Search code examples
copenmp

malloc in openmp for parallel loop


I am bit confused what is a better way to use malloc()/free() in openmp parallel for loop. Here are two ways I thought of but I am not aware of which method is better. I learned from previous answers that malloc/free in loop can fragment the memory.

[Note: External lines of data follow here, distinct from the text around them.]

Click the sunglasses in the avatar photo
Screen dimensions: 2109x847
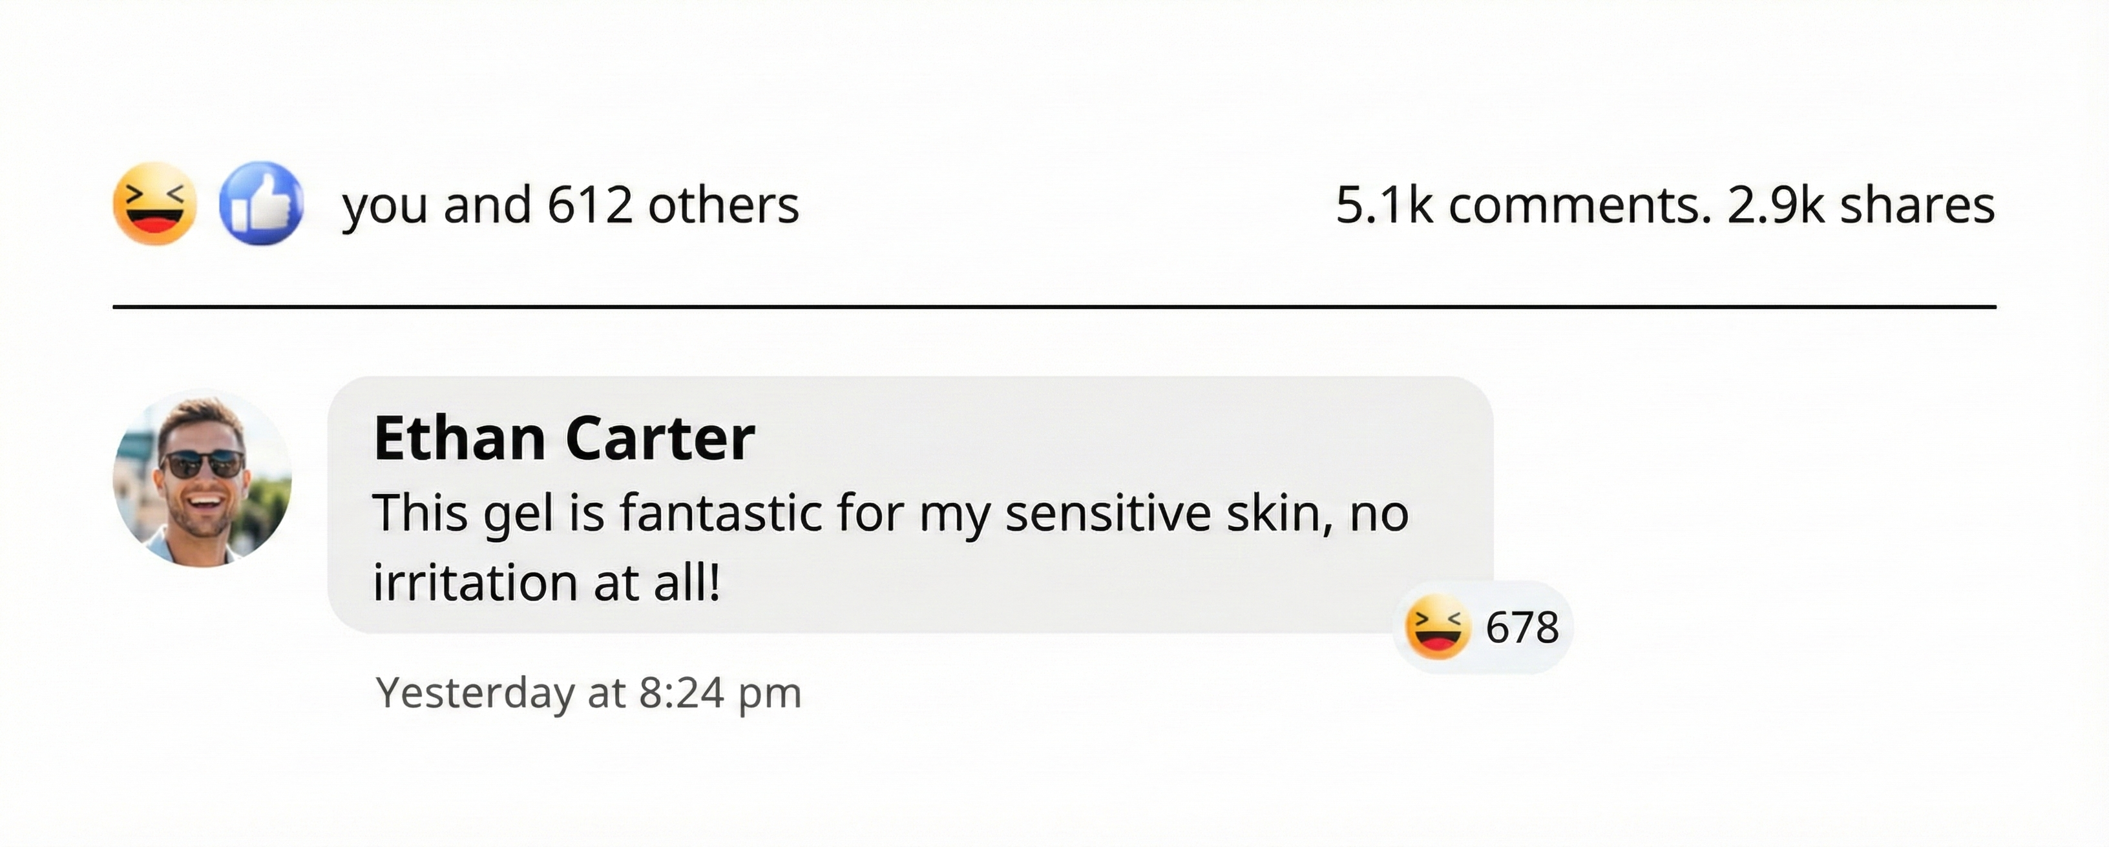202,464
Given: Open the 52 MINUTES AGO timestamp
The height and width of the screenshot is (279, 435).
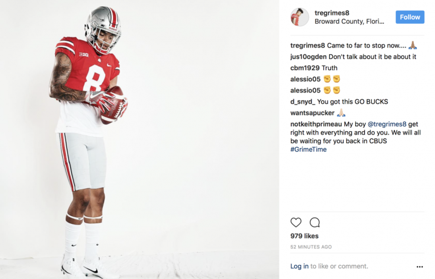Looking at the screenshot, I should (311, 247).
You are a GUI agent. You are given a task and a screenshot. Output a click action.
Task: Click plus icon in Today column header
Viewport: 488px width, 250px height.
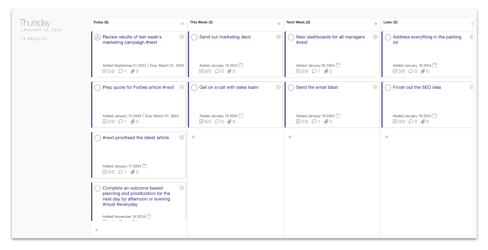[x=182, y=24]
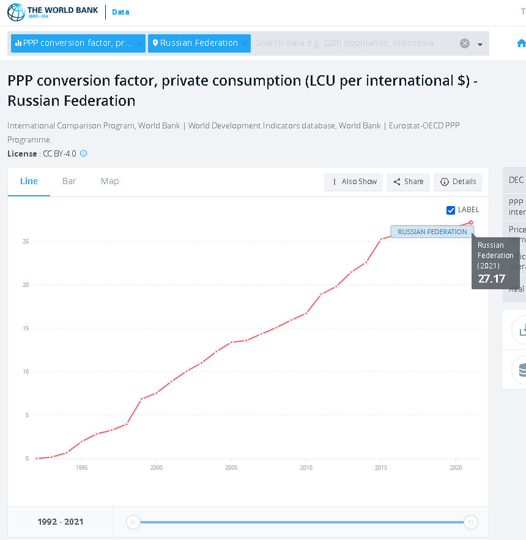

Suppose I have a loop which runs over million times

for (size_t i = 0 ; i< 1000000; ++i){
    double * p = malloc(sizeof(double)*FIXED_SIZE); 

    /* FIXED_SIZE is some size constant 
    for the entire loop but is only determined dynamically */

    ....... /* Do some stuff using p array */

    free(p);
}

Now I want to parallelize the above loop with openmp

Method -1. simply adding a pragma on top of for loop

#pragma omp parallel for
for (size_t i = 0 ; i< 1000000; ++i){

    #pragma omp atomic
    double * p = malloc(sizeof(double)*FIXED_SIZE); 
    
    ....... /* Do some stuff using p array */

    #pragma omp atomic
    free(p);
}

Method -2. allocate a common array outside loop for each thread

int num_threads = omp_get_num_threads();
double * p = malloc(sizeof(double)*FIXED_SIZE * num_threads); 

#pragma omp parallel for
for (size_t i = 0 ; i< 1000000; ++i){

    int thread_num = omp_get_thread_num();

    double * p1 = p + FIXED_SIZE*thread_num ;
    
    ....... /* Do some stuff using p1 array */
}
free(p);

Solution

  • First create a parallel block, allocate resource for each thread and next split threads to do a parallel loop.

    #pragma omp parallel
    {
      double * p = malloc(sizeof(double)*FIXED_SIZE);
    
      #pragma omp for
      for (size_t i = 0 ; i< 1000000; ++i) { ... }
    
      free(p);
    }